■ **TASK INSTRUCTIONS**
Write out the records below word for word, please.

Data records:
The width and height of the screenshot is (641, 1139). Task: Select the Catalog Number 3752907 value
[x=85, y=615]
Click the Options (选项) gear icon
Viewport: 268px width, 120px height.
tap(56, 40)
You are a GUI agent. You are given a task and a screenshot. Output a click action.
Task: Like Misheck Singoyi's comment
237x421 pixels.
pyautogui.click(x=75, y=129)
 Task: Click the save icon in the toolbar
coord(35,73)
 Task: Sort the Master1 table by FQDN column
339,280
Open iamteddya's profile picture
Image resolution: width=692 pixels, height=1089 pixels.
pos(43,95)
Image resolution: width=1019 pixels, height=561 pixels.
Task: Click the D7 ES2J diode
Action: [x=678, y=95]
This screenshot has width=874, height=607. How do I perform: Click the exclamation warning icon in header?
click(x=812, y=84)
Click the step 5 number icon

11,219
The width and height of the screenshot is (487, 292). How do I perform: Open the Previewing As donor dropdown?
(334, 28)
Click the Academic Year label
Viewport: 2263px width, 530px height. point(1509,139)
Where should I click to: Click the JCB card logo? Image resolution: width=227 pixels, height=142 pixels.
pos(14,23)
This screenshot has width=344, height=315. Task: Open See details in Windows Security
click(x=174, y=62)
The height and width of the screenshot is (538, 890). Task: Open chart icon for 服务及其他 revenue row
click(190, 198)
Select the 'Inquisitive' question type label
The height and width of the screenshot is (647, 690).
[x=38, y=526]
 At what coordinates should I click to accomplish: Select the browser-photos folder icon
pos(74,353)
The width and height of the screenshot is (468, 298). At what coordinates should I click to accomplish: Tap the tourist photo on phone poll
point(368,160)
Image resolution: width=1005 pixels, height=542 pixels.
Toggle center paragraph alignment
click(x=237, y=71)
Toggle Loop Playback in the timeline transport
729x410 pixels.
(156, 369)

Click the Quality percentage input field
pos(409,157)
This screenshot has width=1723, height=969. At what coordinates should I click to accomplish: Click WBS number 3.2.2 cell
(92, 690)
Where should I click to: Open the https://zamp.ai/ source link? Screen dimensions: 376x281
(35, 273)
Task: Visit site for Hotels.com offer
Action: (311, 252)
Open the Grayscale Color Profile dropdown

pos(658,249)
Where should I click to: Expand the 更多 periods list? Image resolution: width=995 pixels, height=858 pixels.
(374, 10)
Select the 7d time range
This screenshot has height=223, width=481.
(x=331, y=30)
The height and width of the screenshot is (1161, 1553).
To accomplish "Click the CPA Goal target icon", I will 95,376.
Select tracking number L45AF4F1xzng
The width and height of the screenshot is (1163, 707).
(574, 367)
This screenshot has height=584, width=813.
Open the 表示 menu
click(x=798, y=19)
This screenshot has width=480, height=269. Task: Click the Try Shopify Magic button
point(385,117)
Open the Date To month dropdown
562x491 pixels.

■ **SOLUTION FOR THIS EXERCISE**
The width and height of the screenshot is (641, 1139). Task: Select the Catalog Number 3752907 value
[x=85, y=615]
Click the Options (选项) gear icon
Viewport: 268px width, 120px height.
tap(56, 40)
You are a GUI agent. You are given a task and a screenshot. Output a click action.
Task: Like Misheck Singoyi's comment
237x421 pixels.
pyautogui.click(x=75, y=129)
 Task: Click the save icon in the toolbar
coord(35,73)
 Task: Sort the Master1 table by FQDN column
339,280
Open iamteddya's profile picture
Image resolution: width=692 pixels, height=1089 pixels.
pos(43,95)
Image resolution: width=1019 pixels, height=561 pixels.
Task: Click the D7 ES2J diode
Action: [x=678, y=95]
This screenshot has width=874, height=607. How do I perform: Click the exclamation warning icon in header?
click(x=812, y=84)
Click the step 5 number icon

11,219
The width and height of the screenshot is (487, 292). How do I perform: Open the Previewing As donor dropdown?
(334, 28)
Click the Academic Year label
Viewport: 2263px width, 530px height. point(1509,139)
Where should I click to: Click the JCB card logo? Image resolution: width=227 pixels, height=142 pixels.
pos(14,23)
This screenshot has width=344, height=315. Task: Open See details in Windows Security
click(x=174, y=62)
The height and width of the screenshot is (538, 890). Task: Open chart icon for 服务及其他 revenue row
click(190, 198)
Select the 'Inquisitive' question type label
The height and width of the screenshot is (647, 690).
[x=38, y=526]
 At what coordinates should I click to accomplish: Select the browser-photos folder icon
pos(74,353)
The width and height of the screenshot is (468, 298). At what coordinates should I click to accomplish: Tap the tourist photo on phone poll
point(368,160)
Image resolution: width=1005 pixels, height=542 pixels.
Toggle center paragraph alignment
click(x=237, y=71)
Toggle Loop Playback in the timeline transport
729x410 pixels.
(156, 369)

Click the Quality percentage input field
pos(409,157)
This screenshot has width=1723, height=969. At what coordinates should I click to accomplish: Click WBS number 3.2.2 cell
(92, 690)
Where should I click to: Open the https://zamp.ai/ source link? Screen dimensions: 376x281
(35, 273)
Task: Visit site for Hotels.com offer
Action: (311, 252)
Open the Grayscale Color Profile dropdown

pos(658,249)
Where should I click to: Expand the 更多 periods list? Image resolution: width=995 pixels, height=858 pixels.
(374, 10)
Select the 7d time range
This screenshot has height=223, width=481.
(x=331, y=30)
The height and width of the screenshot is (1161, 1553).
To accomplish "Click the CPA Goal target icon", I will 95,376.
Select tracking number L45AF4F1xzng
The width and height of the screenshot is (1163, 707).
(574, 367)
This screenshot has height=584, width=813.
Open the 表示 menu
click(x=798, y=19)
This screenshot has width=480, height=269. Task: Click the Try Shopify Magic button
point(385,117)
Open the Date To month dropdown
562x491 pixels.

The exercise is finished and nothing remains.